### REQUIRED TASKS:
1 - Do these statements agree with the passage about Janet Berry's work on the heart unit? (a) Many parents are reluctant to interrupt the nursing staff. (b) The speaker has no children of her own. (c) Less invasive surgeries are among the changes seen on the heart unit.
2 - Can you pick up the passage about Janet Berry's work on the heart unit after its last sentence and carry it on?

### TEXT PASSAGE:

======

That made me realise [what it’s like] being on the other side. I can put my feet in other people’s shoes and take these mummies under my wing and look after them really.
I have learned a lot. Having my own children and knowing as a new mum how I felt. I can honestly say I’m a mum and I know what it’s like to have a baby.
I know what it’s like to breastfeed and express. And how hard it is, and how very tiring it is. You feel like a zombie some days. If I can be there and give a little bit of support. To be able to ask ‘are you ok? have you eaten today?’
Quite a lot of parents don’t want to interrupt the nursing staff so if there’s someone there that can say ‘talk to me, what’s wrong, can I help?’ I just love it. If I think I’ve done a good job, I can go home a happier person.
Photo of Janet Berry, taken during her career as a clinical support worker on the congenital heart unit at Leeds General Infirmary. Copyright: CHSF
During her decades on the heart unit she has seen many changes, such as the equipment, beds and the introduction of less invasive surgeries.

======

### RECORDS:

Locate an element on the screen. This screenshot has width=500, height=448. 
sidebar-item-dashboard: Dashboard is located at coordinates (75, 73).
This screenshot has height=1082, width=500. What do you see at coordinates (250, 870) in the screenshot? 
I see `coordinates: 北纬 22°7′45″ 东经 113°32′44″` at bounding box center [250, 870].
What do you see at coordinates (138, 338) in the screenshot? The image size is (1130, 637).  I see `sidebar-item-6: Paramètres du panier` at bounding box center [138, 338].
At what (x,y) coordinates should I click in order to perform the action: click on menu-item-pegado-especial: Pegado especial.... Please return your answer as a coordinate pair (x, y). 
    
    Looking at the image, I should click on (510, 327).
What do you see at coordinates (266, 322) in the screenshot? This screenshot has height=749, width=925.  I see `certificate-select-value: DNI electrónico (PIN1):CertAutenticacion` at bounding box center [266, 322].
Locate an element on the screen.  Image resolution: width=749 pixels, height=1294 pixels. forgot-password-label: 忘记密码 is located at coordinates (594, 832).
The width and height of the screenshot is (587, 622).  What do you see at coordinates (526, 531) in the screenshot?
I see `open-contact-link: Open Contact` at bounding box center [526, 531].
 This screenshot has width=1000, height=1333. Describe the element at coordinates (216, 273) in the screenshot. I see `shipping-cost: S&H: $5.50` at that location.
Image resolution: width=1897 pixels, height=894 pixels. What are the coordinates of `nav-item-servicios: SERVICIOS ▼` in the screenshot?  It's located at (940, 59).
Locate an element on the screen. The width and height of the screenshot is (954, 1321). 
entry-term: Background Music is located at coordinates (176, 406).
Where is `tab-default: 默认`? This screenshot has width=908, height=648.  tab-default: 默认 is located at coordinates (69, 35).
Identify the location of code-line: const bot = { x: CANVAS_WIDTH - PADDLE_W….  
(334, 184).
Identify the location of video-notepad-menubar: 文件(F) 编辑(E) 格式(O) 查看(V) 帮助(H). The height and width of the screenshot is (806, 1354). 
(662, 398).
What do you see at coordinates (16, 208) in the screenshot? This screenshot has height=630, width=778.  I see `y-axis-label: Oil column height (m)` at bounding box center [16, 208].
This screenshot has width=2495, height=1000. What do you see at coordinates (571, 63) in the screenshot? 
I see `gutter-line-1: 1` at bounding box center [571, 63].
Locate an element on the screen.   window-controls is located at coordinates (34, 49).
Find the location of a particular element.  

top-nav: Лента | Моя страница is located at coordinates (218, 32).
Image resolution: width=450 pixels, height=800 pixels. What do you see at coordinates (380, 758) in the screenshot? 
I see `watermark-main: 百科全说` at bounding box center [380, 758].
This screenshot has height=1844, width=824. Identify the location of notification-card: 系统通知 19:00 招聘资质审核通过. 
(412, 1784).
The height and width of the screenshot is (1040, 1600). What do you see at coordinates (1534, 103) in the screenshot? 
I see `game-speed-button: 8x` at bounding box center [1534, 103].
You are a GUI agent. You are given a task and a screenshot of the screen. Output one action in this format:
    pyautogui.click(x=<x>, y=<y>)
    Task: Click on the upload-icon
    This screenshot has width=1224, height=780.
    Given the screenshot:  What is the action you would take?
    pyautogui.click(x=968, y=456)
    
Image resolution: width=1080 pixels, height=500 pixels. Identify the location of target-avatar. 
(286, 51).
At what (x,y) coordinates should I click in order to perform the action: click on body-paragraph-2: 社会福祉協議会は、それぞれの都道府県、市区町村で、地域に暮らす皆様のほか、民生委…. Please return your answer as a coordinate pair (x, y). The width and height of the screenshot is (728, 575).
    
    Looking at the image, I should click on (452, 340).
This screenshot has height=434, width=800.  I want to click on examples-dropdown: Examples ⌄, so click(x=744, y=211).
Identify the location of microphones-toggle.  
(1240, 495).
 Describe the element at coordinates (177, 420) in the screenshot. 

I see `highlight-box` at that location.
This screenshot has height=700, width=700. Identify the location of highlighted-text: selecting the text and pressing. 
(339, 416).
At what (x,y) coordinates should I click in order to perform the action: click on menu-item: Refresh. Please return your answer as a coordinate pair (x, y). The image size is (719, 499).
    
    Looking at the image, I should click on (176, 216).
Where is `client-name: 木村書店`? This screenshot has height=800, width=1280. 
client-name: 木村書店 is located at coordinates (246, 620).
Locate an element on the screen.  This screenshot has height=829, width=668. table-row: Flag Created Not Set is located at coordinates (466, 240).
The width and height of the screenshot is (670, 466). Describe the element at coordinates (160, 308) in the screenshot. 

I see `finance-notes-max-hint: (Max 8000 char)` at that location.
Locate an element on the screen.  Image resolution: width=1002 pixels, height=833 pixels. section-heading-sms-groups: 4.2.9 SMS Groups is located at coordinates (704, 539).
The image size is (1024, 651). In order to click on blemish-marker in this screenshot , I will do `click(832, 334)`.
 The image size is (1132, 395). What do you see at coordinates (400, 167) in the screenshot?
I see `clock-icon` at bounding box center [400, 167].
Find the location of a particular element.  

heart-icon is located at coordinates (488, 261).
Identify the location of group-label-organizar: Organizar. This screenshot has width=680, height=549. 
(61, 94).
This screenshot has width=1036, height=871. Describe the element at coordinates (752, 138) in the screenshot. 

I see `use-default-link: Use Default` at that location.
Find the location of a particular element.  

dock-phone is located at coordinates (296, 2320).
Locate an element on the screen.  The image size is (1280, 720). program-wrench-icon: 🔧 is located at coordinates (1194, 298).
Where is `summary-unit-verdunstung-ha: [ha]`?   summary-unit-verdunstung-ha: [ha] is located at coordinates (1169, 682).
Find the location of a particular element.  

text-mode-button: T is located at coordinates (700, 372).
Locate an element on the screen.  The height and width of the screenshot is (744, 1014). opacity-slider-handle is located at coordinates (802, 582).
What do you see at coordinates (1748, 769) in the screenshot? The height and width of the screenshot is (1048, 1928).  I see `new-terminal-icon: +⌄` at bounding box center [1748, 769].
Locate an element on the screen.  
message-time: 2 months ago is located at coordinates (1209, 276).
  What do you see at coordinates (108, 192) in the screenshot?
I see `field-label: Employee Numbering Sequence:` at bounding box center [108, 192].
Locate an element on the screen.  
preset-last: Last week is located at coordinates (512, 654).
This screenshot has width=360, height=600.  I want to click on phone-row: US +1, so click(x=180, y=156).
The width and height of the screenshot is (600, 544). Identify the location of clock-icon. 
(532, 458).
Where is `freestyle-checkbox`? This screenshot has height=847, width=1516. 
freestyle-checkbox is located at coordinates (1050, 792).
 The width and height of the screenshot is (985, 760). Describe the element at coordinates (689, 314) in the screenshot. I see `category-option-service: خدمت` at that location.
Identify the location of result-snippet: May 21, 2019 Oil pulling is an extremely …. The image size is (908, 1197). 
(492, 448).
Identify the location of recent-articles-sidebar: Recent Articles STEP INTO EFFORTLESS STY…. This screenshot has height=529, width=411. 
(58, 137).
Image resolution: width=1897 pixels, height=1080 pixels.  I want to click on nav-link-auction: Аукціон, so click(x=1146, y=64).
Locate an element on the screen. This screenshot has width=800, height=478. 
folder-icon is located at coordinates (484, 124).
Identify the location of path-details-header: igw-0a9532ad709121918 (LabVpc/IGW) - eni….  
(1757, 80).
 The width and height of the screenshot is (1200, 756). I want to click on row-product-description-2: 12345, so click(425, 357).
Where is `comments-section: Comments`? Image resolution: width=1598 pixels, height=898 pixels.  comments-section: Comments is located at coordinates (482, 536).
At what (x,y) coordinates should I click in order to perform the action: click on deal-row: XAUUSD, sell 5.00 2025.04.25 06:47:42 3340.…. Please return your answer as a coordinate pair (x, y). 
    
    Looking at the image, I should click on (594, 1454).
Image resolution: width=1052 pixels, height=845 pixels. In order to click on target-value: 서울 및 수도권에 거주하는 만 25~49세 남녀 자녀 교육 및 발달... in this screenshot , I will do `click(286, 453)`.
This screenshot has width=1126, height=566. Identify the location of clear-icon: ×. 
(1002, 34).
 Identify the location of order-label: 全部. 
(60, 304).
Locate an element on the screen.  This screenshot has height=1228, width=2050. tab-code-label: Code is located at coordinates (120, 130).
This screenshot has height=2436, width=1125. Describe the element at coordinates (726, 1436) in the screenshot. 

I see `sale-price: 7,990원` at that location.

======

### PER-TASK OUTPUTS:
1 -
(a) Yes: "Quite a lot of parents don’t want to interrupt the nursing staff"
(b) No: "Having my own children and knowing as a new mum how I felt."
(c) Yes: "such as the equipment, beds and the introduction of less invasive surgeries."

2 -
There’s obviously been a lot of progression in treatment. So babies that many years ago we couldn’t do anything for, they will operate on now with quite successful surgeries. Those children that years ago wouldn’t have survived are now surviving.
It’s such quick recovery for children too now. Children used to be in weeks and months. You still have some complex patients who are in a long time but they do go home so quickly now and children are so resilient. They are so fantastic at recovering. When they’re getting up and wanting to play, they are getting better – far better than us as adults.
Janet Berry, pictured with Prince Philip in around 1989. Copyright: other
Janet has also seen the unit’s support charity, Children’s Heart Surgery Fund – which this year the Yorkshire Evening Post is backing in its mission to raise £1m – go from strength to strength over the years.
“That started with two people in a cabin. It’s really taken off, they’re fantastic. They put the work in and we reap the benefits really.
Not just in staff training, they get brand new equipment – quite expensive items, including the new hybrid theatre and MRI scanning unit. They raised a phenomenal amount of money to be able to build this fantastic amenity.
And the children, when they have had an operation they get a teddy and a certificate and medal. It’s just a beautiful gesture to them. It’s that acknowledgement that they’ve had heart surgery. No-one else has got this teddy.
They also support the whole family. The stresses that these parents can do without when their child has been in for heart surgery – to take that stress and strain off them, they’re doing a fantastic job.
Now Janet says she is looking forward to spending more time with her family, including her 83-year-old mother and four grandchildren but acknowledges it will be a hard adjustment.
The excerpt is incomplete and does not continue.